| Exercise goal |
Write out, word for word, the portion of the passage below on concussion testing that runs from "This is where" up to and including "Dr. Mendez himself.".
┌─ Given passage
And so Dr. Mendez came to Yarmouth on Jan. 11 and gave a presentation to the team on the day they were set to host the Miramichi Timberwolves for their first home game of 2013. Before conducting brain scans of the players, he talked to them about concussions. He likened the brain to a football inside a wooden box.
“As soon as you are hit what happens is the brain . . . it vibrates, it turns around and the brain hits the walls of skull,” he explained to the players. When that happens, if there is enough severity, it disrupts the signal to the brain and you lose consciousness, sometimes for just a few seconds.
“This is what a concussion is,” he said. “It’s a momentary lapse of consciousness and then you gain consciousness afterwards.”
But after this occurs you cannot tell, just by looking at someone, what is going on inside their head. And sometimes people are left with questions they don’t know the answer to, Dr. Mendez said. Do you take the person to a hospital? Do they need a scan of their brain? Do they need to be looked at by a surgeon?
Because something that can happen when you’ve been hit with the type of force that causes the brain to swirl inside your head is small blood vessels can break and cause a clot. This can be dangerous because the blood accumulating in the skull can compress the brain. Therefore, with an injury of this sort, time is of the essence when it comes to receiving medical treatment.
The only way you can diagnosis this, Dr. Mendez said, is with a CT scan.
This is where the hand-held Infrascanner comes in. The infrared light it sends out can detect stationary red blood cells that have formed a clot.
“It is very sensitive,” he said. “It can detect with 99.9 per cent accuracy.”
In fact during testing on one of the Mariners players it detected that the player had experienced a nose blood earlier in the day. This even amazed Dr. Mendez himself.
For the past three to six months he has been testing the device in trauma situations.
└─
┌─ Records
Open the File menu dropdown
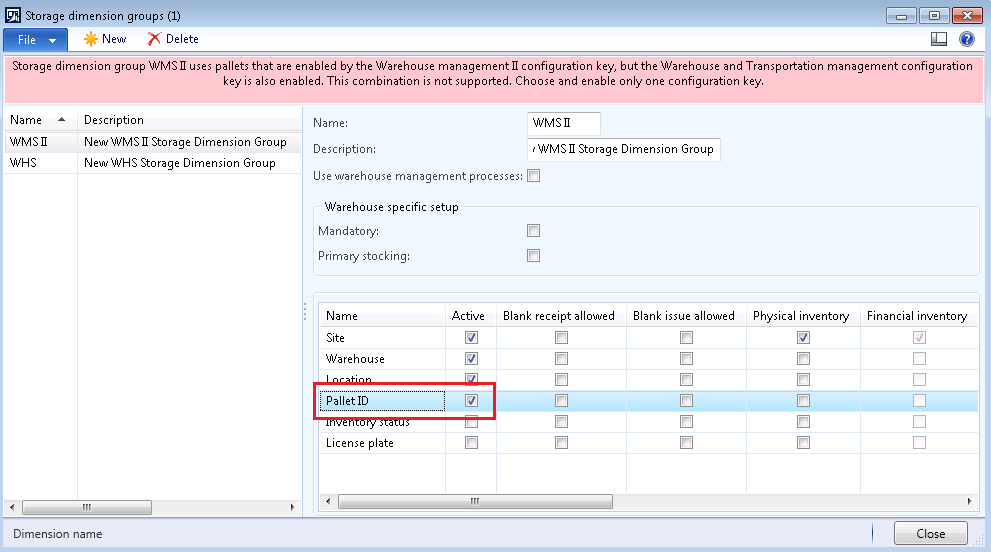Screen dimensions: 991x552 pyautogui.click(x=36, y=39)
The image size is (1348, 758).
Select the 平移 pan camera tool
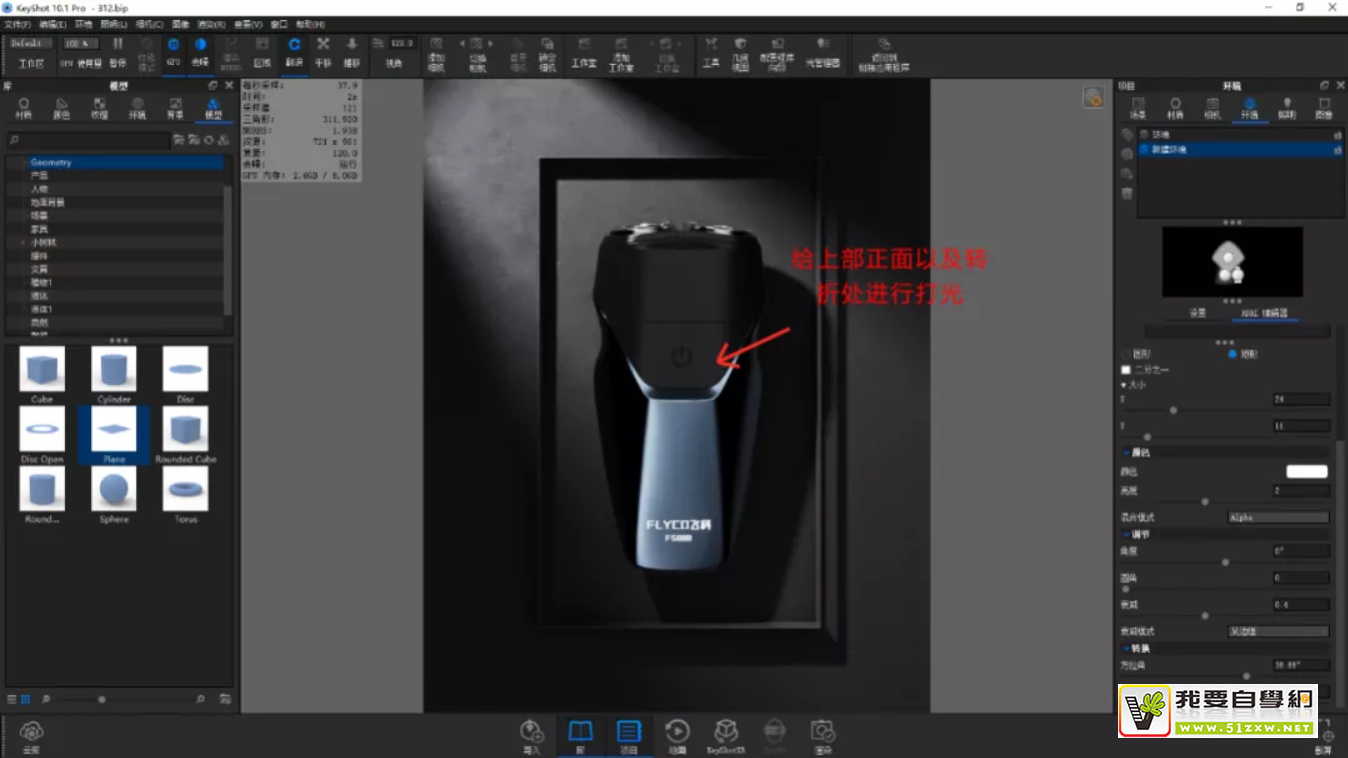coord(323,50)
└─
| Response to this task |
This is where the hand-held Infrascanner comes in. The infrared light it sends out can detect stationary red blood cells that have formed a clot.
“It is very sensitive,” he said. “It can detect with 99.9 per cent accuracy.”
In fact during testing on one of the Mariners players it detected that the player had experienced a nose blood earlier in the day. This even amazed Dr. Mendez himself.